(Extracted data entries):
********************
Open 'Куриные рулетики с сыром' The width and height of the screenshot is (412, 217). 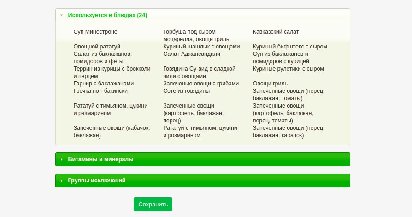coord(288,69)
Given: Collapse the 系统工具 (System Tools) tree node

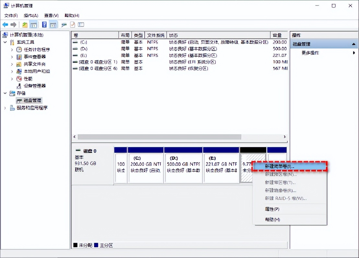Looking at the screenshot, I should click(5, 42).
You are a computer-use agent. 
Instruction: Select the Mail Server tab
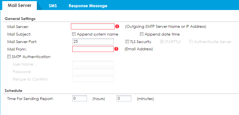tap(19, 6)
********************
(Assignment): Write out, word for word, the line containing "You are a computer-use agent." and each line after it to the end of the data, and nothing more. Drop the pictures.

(Answer to this problem):
You are a computer-use agent. 
Instruction: Select the Mail Server tab
tap(19, 6)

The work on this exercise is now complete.